Folk Remedy Linked with Lead Poisoning, CDC Warns

(Image credit: Eye makeup photo via Shutterstock)

A 6-month-old boy was treated for lead poisoning due to the use of the cosmetic known as "tiro," which is used as a folk remedy for promoting visual development, according to a report of the boy's case released today.

The baby was brought to Boston Children’s Hospital with elevated levels of lead in his blood in June 2011, according to the report from researchers at the Centers for Disease Control and Prevention (CDC). The boy was born in the U.S. to Nigerian parents.

An investigation revealed the source of lead to be tiro, a powdery Nigerian cosmetic that had been applied to the infant's eyelids. Investigators had examined the family's home and found it was "in excellent condition, without lead hazards," according to the report. The baby was exclusively breast-fed, and was not given spices or supplements.

The powder was 82.6 percent lead, the report said.

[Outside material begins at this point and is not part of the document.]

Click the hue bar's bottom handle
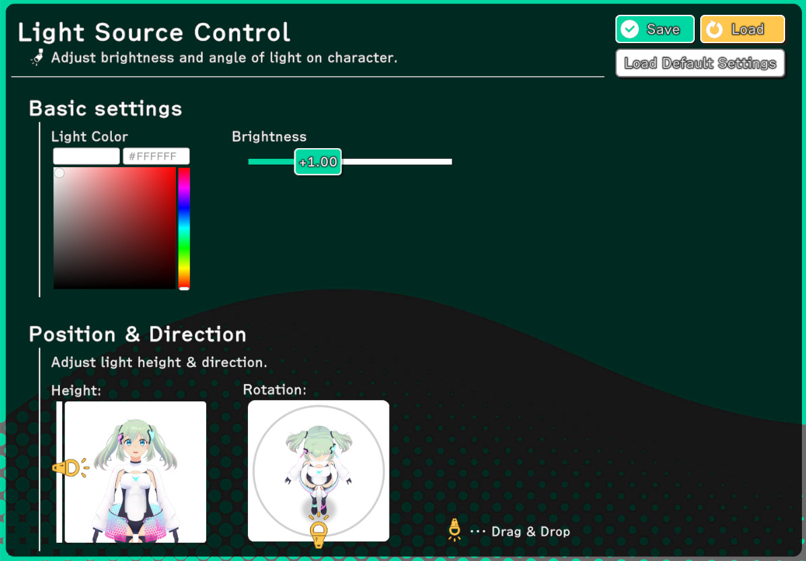Viewport: 806px width, 561px height. coord(184,288)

The main source of lead poisoning in the U.S. is lead-based paint; however, other sources are increasingly being identified, the CDC said. Imported products such as spices, candy, cosmetics, health remedies, pottery and jewelry have all been implicated.

The case began when the baby's parents brought him to a pediatrician for a well-child visit. The doctor noted the cosmetic on the child's eyelids, and tested his blood for lead. The baby was treated with iron supplements, and referred for further testing at the hospital. The baby was growing well and developing normally, according to the report.

The parents stopped using the product, and follow-up blood tests showed the boy's lead levels were dropping.

Tiro is also called "tozali" and "kwalli," and similar products called "surma" and "kajal" in Asia, and "kohl" in the Middle East, may also contain lead, the report said.

The powder has many uses as a folk remedy, the report said, including relieving eyestrain or pain, and preventing infections in a baby's umbilical cord stump or circumcision wound.

The case shows that certain groups of immigrants may be at higher risk of lead poisoning, the report said. "Educational efforts are needed to inform immigrants from Africa, Asia, and the Middle East that tiro and similar products can cause lead poisoning in children," the researchers wrote in their report. When children with elevated lead levels are brought for medical attention, health care workers should ask about eye cosmetics and folk remedies as a possible source, they said.

Lead is highly toxic and can damage body organs including the brain, kidneys and bone marrow. Young children are especially susceptible to lead because they tend to put things they find on floor in their mouths, and because of differences in their body functions, such as greater absorption in their guts, and still-developing central nervous systems, according to the CDC.

Pass it on: Foreign eye cosmetics may contain lead, and pose a particular risk to children.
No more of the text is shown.